:: TASK INSTRUCTIONS ::
Your task is to repeat the records exactly from the line containing "For every named" onward, through the final line.

-*-

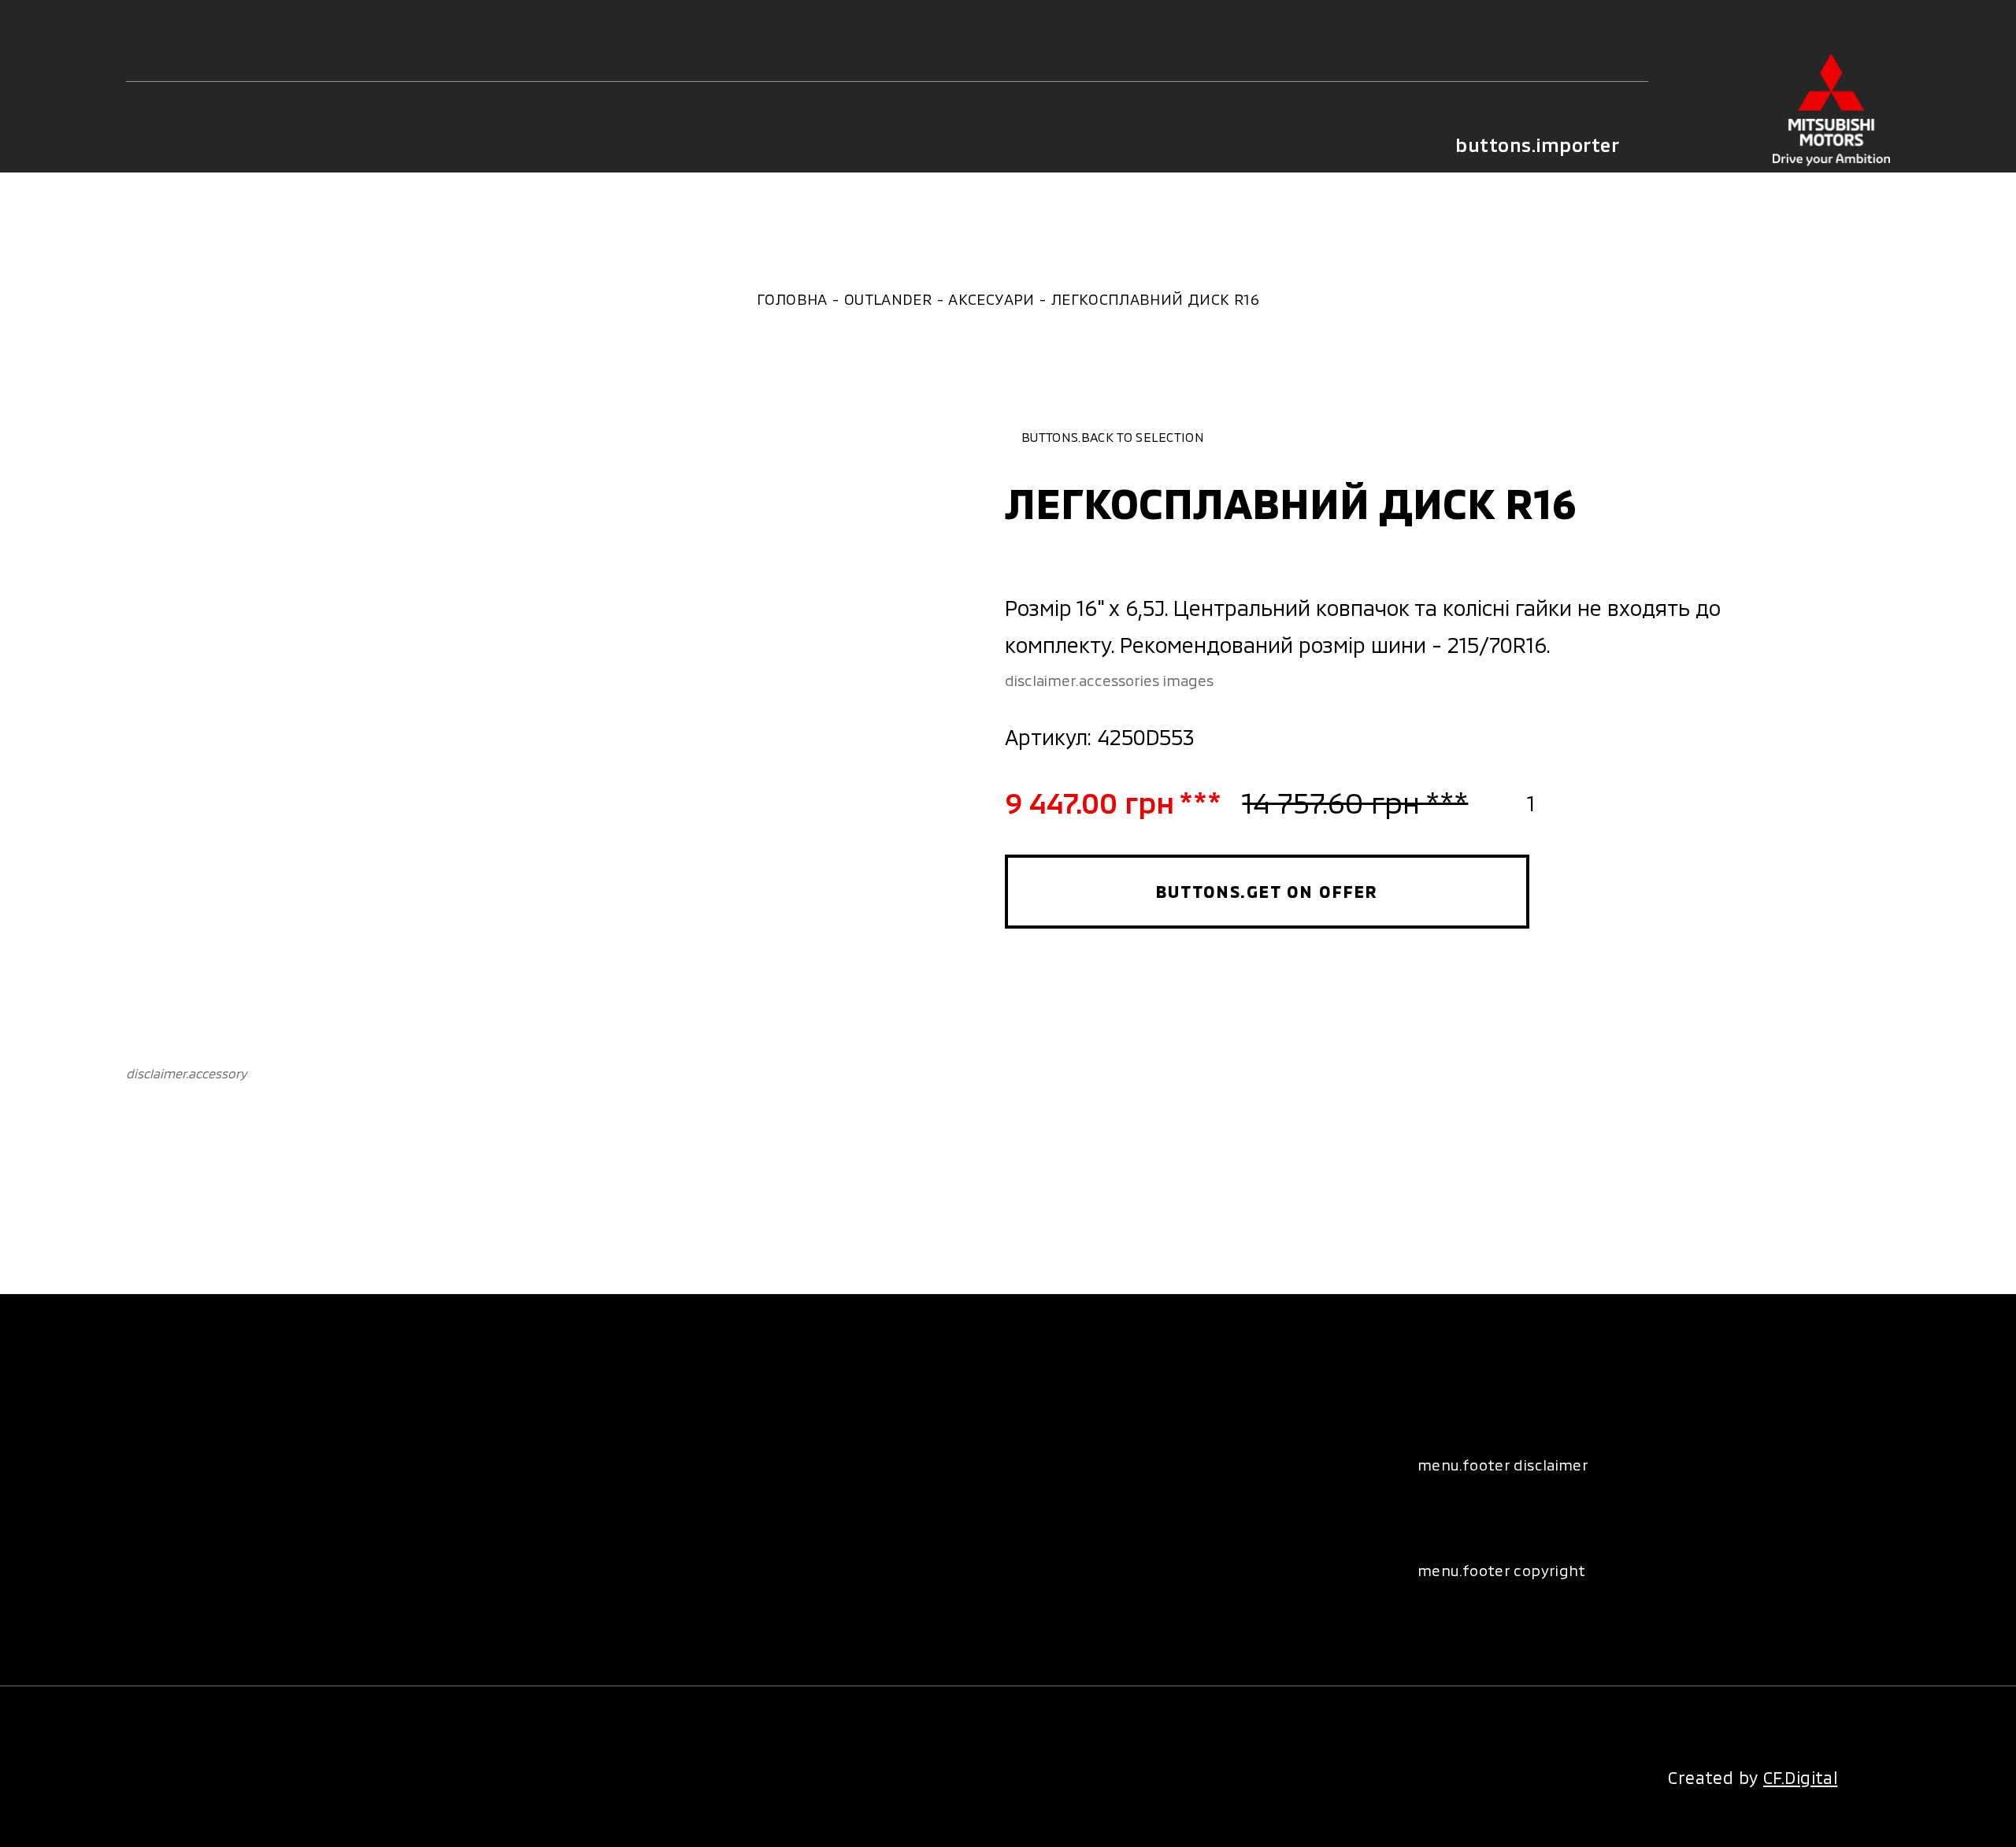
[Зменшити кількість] (1489, 802)
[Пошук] (242, 146)
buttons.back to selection (1112, 436)
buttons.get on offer (1267, 891)
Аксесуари (991, 299)
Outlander (888, 299)
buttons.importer (1537, 145)
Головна (792, 299)
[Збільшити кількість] (1573, 802)
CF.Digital (1800, 1777)
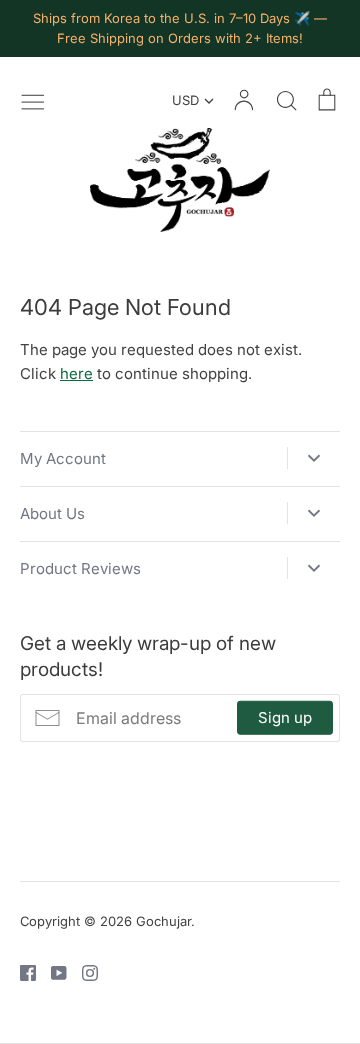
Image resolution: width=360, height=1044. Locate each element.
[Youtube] (51, 971)
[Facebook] (20, 971)
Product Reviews (80, 568)
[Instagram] (82, 971)
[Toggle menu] (33, 100)
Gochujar (163, 921)
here (76, 373)
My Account (63, 458)
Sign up (285, 717)
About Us (52, 513)
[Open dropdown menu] (313, 458)
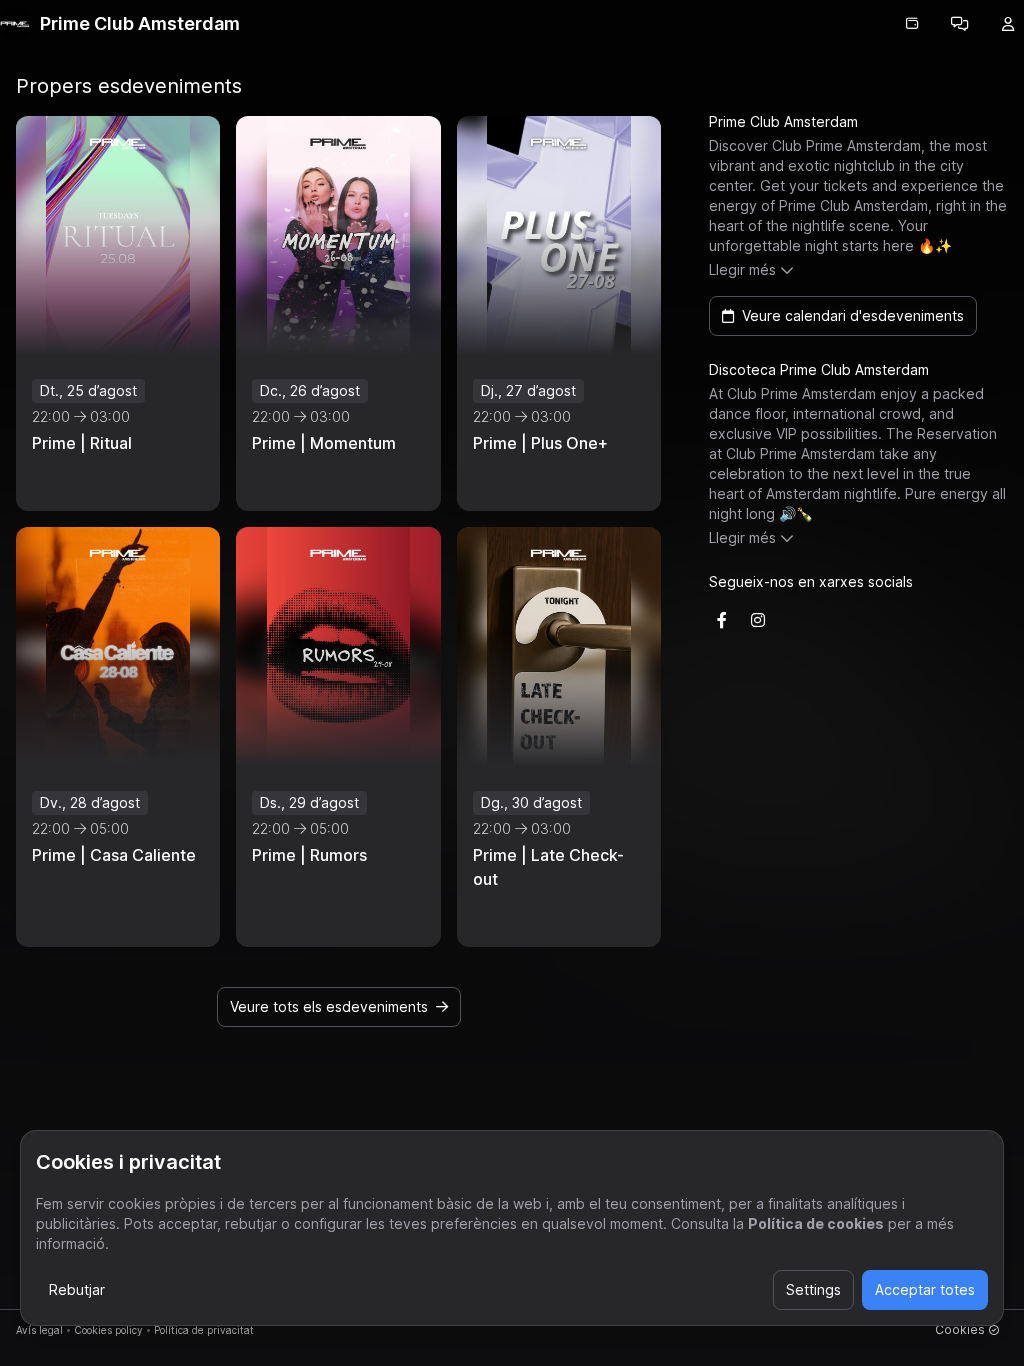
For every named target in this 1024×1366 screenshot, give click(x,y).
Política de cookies (816, 1223)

-*-

:: RESULT FOR THIS TASK ::
For every named target in this 1024×1366 screenshot, give click(x,y).
Política de cookies (816, 1223)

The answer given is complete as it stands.